3.2.2. Flexural Strength

Figure 7 shows the flexural strengths of the MCMB–Cu composite and GrF–Cu composite at the different MCMB and GrF volume contents of 5%, 15%, and 25%. With the same MCMB and GrF content, the flexural strengths of the MCMB-filled composites are higher than those of the composites filled with GrF. When MCMB and GrF particles are present in the composites, the stress concentration factor near the tips of the MCMBs should be considerably lower than that near the flake graphite; thus, under loading, brittle cracking is less intense in the composite containing MCMBs than in that containing flake graphite. Furthermore, dispersion strengthening of the MCMB–Cu composite by Fe3C formation is also an important factor in enhancing the MCMB–Cu composite strength. The combined effect of these aspects leads to a higher flexural strength of the MCMB–Cu composites in comparison with that of the GrF–Cu composites. It can also be observed that, as the MCMB content increases from 5% to 25%, the flexural strength of the MCMB–Cu composites gradually decreases. The strength and hardness of MCMB particles are extremely low, so their presence can induce a notch effect in the matrix, which is the likely rupture origin in the composites, and consequently, the flexural strength is reduced at higher MCMB contents.

━━━

EXERCISE DIRECTIONS: Reproduce the flexural strength section word for word, from its heading through its final sentence.

SUPPLIED MATERIAL:
━━━

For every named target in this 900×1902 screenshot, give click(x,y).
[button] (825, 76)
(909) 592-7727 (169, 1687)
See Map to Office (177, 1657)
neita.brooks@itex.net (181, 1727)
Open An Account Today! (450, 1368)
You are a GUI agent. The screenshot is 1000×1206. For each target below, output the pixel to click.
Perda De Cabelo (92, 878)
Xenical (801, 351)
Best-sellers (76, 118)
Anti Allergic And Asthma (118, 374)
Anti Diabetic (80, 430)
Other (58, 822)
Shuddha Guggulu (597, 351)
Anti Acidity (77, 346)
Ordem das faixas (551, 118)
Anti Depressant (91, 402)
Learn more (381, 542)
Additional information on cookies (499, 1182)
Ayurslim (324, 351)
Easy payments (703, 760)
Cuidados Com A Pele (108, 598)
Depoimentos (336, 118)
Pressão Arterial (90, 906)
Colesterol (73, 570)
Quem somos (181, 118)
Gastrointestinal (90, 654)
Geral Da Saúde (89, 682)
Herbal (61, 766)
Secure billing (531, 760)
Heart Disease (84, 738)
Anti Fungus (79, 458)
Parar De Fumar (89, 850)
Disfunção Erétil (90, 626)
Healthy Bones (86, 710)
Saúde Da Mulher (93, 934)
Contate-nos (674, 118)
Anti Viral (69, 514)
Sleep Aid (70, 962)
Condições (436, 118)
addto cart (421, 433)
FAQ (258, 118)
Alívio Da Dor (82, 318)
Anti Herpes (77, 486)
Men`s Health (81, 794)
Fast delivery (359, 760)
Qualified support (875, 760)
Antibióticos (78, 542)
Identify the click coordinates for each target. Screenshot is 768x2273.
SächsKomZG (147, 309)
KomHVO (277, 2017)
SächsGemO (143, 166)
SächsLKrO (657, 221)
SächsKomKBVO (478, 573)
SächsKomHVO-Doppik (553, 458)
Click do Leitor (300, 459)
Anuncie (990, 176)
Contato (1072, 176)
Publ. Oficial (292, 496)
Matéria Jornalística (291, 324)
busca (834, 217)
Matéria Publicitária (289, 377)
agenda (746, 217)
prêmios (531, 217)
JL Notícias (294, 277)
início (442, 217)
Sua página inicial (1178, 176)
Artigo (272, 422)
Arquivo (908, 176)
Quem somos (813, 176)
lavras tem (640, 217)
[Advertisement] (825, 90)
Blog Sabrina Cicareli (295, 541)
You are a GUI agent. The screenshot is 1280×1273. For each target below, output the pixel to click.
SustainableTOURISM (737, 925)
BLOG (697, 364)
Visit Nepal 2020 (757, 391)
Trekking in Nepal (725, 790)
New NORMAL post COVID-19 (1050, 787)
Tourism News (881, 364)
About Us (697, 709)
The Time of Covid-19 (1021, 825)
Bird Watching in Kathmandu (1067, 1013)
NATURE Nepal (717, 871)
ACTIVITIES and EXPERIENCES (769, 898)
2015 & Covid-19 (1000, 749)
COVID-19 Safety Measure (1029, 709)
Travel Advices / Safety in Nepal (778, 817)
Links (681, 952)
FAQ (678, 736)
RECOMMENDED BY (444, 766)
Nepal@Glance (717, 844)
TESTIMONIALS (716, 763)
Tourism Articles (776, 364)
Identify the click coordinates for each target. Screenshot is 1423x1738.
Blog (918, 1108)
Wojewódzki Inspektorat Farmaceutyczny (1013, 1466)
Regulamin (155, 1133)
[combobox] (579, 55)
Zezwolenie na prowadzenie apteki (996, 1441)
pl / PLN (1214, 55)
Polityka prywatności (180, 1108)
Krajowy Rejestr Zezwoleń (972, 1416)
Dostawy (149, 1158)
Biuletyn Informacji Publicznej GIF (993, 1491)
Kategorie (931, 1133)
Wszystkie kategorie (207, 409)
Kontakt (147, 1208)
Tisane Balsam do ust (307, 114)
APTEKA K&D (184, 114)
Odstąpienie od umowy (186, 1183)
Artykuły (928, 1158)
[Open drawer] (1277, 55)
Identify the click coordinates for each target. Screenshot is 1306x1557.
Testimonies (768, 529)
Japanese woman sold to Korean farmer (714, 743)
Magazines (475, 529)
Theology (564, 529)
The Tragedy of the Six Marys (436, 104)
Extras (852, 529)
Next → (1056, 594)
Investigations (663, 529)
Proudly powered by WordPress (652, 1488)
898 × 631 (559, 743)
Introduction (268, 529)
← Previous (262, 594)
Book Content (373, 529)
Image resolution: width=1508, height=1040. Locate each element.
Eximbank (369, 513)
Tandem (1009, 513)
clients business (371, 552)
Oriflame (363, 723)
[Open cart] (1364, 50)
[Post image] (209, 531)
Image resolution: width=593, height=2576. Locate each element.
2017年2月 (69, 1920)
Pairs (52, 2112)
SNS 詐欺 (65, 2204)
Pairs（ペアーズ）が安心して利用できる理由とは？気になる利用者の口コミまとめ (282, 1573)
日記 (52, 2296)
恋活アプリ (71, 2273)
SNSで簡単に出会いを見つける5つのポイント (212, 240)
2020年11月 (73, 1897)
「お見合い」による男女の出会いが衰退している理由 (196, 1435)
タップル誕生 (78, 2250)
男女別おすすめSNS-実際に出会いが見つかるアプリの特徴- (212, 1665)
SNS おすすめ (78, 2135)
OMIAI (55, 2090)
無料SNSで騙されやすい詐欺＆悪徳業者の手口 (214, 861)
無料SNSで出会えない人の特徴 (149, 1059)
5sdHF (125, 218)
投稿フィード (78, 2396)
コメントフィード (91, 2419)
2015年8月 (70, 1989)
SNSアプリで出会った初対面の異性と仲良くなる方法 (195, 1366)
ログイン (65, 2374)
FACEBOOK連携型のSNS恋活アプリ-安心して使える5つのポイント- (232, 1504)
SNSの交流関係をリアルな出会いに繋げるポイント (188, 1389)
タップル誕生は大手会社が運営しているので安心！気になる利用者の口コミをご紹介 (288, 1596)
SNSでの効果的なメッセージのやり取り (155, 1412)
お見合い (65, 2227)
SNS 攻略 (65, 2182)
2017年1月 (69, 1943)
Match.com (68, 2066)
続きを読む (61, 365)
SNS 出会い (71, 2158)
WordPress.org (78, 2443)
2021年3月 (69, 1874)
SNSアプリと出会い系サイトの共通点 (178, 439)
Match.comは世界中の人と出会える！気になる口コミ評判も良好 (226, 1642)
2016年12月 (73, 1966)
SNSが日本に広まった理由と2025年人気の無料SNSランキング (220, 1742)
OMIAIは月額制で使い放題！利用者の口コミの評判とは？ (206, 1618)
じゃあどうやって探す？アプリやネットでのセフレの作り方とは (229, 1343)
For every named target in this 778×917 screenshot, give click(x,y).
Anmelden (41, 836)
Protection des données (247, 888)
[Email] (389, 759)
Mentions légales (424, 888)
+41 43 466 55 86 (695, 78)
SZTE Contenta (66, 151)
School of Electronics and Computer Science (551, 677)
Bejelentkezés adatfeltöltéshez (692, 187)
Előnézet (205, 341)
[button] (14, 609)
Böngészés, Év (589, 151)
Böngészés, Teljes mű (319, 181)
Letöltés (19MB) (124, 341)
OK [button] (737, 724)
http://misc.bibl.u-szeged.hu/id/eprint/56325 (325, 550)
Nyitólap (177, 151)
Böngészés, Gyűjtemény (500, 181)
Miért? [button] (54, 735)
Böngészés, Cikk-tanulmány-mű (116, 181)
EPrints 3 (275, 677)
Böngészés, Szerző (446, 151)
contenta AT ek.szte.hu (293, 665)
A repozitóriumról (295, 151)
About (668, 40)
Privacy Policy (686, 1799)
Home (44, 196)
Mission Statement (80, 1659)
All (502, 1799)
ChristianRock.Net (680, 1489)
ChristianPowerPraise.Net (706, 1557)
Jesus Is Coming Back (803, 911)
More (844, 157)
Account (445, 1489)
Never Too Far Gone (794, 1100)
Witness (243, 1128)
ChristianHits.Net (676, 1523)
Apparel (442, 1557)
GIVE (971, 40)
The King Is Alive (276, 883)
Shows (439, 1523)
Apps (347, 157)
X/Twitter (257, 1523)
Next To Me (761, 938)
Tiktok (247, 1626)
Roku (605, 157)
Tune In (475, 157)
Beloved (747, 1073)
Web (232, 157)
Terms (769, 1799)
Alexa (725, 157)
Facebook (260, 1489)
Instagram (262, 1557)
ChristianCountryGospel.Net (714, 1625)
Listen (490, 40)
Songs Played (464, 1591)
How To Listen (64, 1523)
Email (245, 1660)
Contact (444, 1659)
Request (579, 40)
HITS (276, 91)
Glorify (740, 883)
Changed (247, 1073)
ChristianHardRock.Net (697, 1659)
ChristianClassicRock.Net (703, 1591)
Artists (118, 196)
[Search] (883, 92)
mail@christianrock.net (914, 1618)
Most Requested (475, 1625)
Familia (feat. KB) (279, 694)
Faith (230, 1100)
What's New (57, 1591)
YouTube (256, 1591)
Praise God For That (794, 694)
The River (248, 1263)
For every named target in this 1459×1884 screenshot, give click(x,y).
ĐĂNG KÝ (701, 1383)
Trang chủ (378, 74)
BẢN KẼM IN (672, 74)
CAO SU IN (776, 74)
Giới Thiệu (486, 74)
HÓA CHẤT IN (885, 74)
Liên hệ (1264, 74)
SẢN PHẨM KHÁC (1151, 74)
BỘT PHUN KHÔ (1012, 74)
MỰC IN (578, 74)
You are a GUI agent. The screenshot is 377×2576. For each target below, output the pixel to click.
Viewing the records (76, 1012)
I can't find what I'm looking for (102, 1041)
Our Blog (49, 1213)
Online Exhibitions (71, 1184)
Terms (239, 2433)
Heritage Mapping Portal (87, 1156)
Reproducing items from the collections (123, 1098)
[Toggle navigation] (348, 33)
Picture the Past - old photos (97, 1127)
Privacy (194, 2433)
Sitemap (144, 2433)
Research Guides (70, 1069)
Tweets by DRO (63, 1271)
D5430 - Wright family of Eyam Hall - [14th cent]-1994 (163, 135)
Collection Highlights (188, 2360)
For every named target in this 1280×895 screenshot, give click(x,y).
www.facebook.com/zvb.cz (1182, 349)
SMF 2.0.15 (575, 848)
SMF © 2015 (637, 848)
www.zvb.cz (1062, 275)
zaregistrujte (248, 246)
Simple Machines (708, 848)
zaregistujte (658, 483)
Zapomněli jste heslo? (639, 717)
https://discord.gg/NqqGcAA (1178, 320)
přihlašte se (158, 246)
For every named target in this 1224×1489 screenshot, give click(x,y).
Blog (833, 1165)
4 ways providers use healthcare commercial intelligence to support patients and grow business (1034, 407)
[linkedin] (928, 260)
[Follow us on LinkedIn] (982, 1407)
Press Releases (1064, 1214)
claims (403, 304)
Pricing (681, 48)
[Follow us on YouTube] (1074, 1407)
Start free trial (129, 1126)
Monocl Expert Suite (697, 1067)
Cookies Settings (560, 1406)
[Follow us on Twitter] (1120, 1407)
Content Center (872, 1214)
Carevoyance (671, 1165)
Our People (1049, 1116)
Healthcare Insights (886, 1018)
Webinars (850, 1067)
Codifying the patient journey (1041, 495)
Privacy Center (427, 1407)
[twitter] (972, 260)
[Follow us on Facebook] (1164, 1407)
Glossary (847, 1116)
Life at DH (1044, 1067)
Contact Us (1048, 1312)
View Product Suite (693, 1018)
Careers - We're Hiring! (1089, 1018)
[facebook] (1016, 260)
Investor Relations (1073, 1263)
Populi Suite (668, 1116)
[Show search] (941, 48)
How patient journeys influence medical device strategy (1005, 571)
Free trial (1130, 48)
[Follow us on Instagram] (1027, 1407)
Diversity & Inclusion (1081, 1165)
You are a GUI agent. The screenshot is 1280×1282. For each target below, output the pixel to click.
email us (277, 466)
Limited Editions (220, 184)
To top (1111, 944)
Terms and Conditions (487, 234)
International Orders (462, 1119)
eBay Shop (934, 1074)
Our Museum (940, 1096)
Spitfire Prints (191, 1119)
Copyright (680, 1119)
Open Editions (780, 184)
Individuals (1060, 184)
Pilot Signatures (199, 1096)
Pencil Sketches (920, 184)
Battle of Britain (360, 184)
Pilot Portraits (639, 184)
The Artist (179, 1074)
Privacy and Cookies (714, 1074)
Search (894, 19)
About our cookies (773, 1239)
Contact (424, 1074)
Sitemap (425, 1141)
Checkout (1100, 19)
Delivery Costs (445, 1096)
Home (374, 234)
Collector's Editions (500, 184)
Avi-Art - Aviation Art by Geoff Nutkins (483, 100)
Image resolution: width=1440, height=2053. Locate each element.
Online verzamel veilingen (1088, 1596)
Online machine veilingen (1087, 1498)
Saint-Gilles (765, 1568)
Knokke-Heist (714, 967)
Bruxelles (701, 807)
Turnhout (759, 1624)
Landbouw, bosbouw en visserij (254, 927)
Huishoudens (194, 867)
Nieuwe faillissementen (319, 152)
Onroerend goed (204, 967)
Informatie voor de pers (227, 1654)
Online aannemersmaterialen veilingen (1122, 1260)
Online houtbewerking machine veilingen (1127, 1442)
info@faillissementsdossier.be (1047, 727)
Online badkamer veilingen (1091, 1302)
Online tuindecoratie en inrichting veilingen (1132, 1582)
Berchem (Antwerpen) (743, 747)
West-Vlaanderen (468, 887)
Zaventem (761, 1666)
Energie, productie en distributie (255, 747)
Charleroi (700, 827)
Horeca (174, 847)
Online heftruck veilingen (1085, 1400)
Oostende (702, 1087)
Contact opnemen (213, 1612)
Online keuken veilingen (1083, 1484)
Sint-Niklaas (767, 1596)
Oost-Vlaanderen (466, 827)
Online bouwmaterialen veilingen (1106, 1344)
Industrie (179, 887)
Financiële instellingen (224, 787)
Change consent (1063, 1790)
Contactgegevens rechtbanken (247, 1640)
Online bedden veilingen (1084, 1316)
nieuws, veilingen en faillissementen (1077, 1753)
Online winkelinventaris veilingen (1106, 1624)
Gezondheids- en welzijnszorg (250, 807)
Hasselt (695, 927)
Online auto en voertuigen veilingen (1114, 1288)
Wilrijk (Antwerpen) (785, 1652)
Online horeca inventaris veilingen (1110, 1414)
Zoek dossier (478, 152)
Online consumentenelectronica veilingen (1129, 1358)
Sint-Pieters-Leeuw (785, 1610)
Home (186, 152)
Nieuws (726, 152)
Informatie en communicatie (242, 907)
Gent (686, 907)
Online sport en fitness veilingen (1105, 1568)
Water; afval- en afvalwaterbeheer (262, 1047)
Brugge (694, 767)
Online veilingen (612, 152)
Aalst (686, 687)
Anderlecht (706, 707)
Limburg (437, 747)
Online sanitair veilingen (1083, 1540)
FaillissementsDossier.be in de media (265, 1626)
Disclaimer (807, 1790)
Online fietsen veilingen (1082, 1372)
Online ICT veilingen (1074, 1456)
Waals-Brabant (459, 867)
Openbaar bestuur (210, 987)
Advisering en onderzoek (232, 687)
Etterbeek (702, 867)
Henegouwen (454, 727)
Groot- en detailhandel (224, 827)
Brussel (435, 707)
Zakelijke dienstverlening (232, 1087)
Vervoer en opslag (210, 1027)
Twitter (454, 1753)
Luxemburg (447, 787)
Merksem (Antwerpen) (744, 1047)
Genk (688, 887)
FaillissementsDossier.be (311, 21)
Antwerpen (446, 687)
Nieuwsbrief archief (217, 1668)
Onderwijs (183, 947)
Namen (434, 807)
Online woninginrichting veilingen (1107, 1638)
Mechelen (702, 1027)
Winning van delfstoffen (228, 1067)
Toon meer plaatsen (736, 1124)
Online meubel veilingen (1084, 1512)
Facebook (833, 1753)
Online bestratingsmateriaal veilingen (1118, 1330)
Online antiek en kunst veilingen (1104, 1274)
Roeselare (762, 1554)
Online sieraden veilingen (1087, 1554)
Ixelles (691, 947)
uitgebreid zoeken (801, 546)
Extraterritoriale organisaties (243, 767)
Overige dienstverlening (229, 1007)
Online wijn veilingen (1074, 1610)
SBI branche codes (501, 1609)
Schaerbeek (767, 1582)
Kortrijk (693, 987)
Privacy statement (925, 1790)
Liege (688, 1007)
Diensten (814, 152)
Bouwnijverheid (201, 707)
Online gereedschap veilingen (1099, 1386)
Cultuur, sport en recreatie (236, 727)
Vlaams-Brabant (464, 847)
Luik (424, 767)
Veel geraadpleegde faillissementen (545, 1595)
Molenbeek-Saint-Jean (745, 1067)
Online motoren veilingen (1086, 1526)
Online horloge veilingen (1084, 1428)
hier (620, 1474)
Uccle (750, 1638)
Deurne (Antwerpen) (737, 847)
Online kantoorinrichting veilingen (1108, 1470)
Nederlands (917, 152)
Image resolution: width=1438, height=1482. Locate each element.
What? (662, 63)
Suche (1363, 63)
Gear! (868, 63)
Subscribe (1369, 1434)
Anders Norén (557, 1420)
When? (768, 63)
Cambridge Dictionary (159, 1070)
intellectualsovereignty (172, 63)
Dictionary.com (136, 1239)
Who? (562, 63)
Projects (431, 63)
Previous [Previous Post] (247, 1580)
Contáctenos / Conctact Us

━━━

RESPONSE FOR THIS EXERCISE:
3.2.2. Flexural Strength

Figure 7 shows the flexural strengths of the MCMB–Cu composite and GrF–Cu composite at the different MCMB and GrF volume contents of 5%, 15%, and 25%. With the same MCMB and GrF content, the flexural strengths of the MCMB-filled composites are higher than those of the composites filled with GrF. When MCMB and GrF particles are present in the composites, the stress concentration factor near the tips of the MCMBs should be considerably lower than that near the flake graphite; thus, under loading, brittle cracking is less intense in the composite containing MCMBs than in that containing flake graphite. Furthermore, dispersion strengthening of the MCMB–Cu composite by Fe3C formation is also an important factor in enhancing the MCMB–Cu composite strength. The combined effect of these aspects leads to a higher flexural strength of the MCMB–Cu composites in comparison with that of the GrF–Cu composites. It can also be observed that, as the MCMB content increases from 5% to 25%, the flexural strength of the MCMB–Cu composites gradually decreases. The strength and hardness of MCMB particles are extremely low, so their presence can induce a notch effect in the matrix, which is the likely rupture origin in the composites, and consequently, the flexural strength is reduced at higher MCMB contents.